But then I did not run or cry out or seek to escape. Naked, I stood erect across from Thornden and faced him. Anger and pain and betrayal had taken me beyond fear. I had done Ryzel too much honor by thinking him in league with Queen Damia; doubtless he feared her too much to ally himself with her. Instead, he had chosen Thornden for his machinations—chosen to submit me to rape rather than accept the risks of my Ascension.
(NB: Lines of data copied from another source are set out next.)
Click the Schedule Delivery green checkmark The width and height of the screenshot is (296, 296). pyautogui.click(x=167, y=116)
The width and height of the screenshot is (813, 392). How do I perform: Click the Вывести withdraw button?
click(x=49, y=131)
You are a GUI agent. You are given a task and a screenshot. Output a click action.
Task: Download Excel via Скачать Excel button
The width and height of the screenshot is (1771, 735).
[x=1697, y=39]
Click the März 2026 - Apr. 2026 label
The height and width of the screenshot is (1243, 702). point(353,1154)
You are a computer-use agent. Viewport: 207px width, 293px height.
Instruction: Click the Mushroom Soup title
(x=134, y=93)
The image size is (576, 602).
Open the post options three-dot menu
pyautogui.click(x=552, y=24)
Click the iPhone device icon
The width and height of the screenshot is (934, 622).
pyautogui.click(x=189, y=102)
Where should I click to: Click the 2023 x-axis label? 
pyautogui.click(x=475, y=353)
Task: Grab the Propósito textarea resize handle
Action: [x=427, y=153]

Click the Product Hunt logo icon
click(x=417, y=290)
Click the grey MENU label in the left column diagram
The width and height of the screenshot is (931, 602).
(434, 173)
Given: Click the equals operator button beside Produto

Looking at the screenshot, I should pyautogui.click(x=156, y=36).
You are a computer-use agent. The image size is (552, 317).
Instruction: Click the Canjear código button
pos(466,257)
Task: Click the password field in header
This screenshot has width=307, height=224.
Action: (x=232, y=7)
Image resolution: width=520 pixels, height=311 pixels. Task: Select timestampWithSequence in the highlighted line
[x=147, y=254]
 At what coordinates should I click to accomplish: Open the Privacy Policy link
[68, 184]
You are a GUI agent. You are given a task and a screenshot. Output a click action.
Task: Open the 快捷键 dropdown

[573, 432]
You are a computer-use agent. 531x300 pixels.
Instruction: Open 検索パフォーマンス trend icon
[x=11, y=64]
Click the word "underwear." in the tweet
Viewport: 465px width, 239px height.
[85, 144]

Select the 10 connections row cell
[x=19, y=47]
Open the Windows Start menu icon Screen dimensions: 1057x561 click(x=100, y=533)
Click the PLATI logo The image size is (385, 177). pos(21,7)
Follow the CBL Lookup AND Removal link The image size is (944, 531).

The bones of my cheek flamed as if they had been splintered.

  “Resist me!” Thornden snarled. “It increases the pleasure.” He began to stalk me around the fable.

  With all my strength, I shouted. “NO!” and hammered both fists against the tabletop.

  I was only a woman—and not especially strong. My blow did not so much as cause the candle flames to waver. Yet the sheer unexpectedness of it stopped him.

  “You are a fool!” I snapped, not caring how my voice shook. “if you harm me. further, the result will be your doom, not mine.”

  For the moment, I had surprised him into motionlessness. He took his pleasure from harming the weak and fearful; he was not prepared for me. And while it lasted I took advantage of his amazement.

  “First, my lord of Nabal,” I said in a snarl to match his, “let us agree that you dare not kill me. If you do so, you will forge an unbreakable alliance between Canna and Lodan against you. In the name of survival—as well as of ambition—they will have no choice but to do their uttermost together in an effort to punish my slayer.”

  I did not allow him time to claim—or even to think— that he was ready to fight any opposition in order to master the realm. Instead, I continued, “And if you dare not kill me, then you also dare not harm me. Look upon me, my lord of Nabal. Look!” I slapped the table again to startle him further. “I am indeed plain and puny. But do you think that I am also blind and deaf? My lord of Nabal. I am aware of my appearance. I understand the consequences of such plainness. You cannot render me unfit for any man or marriage; I have long since given up all hope of such things.

  “Therefore it will cost me nothing to denounce you to Canna and Lodan if you harm me. I will not be afraid or ashamed to proclaim the evil you have done me.” If he had any more than half a wit in his head, he was able to see that I would not be afraid or ashamed. “The result.. will be the same as if you had slain me. In self-interest if not injustice, Canna and Lodan will join together to reave you of your crown so that I will be avenged.”

  His surprise was fading; but still I did not relent, did not allow him opportunity to think. I knew what his thoughts would be: they were written in the sweat and darkness of his face. He had reason to avoid anything which might ally Canna and Lodan against him. Why else had he given any credence to the counsel that he should offer me marriage?—why had he sought to rape rather than to murder me? But he also had reason to think that he might be strong enough to prevail even against the union of his foes—especially if Ryzel stood with him. I sought to deny his conclusions before he could reach them.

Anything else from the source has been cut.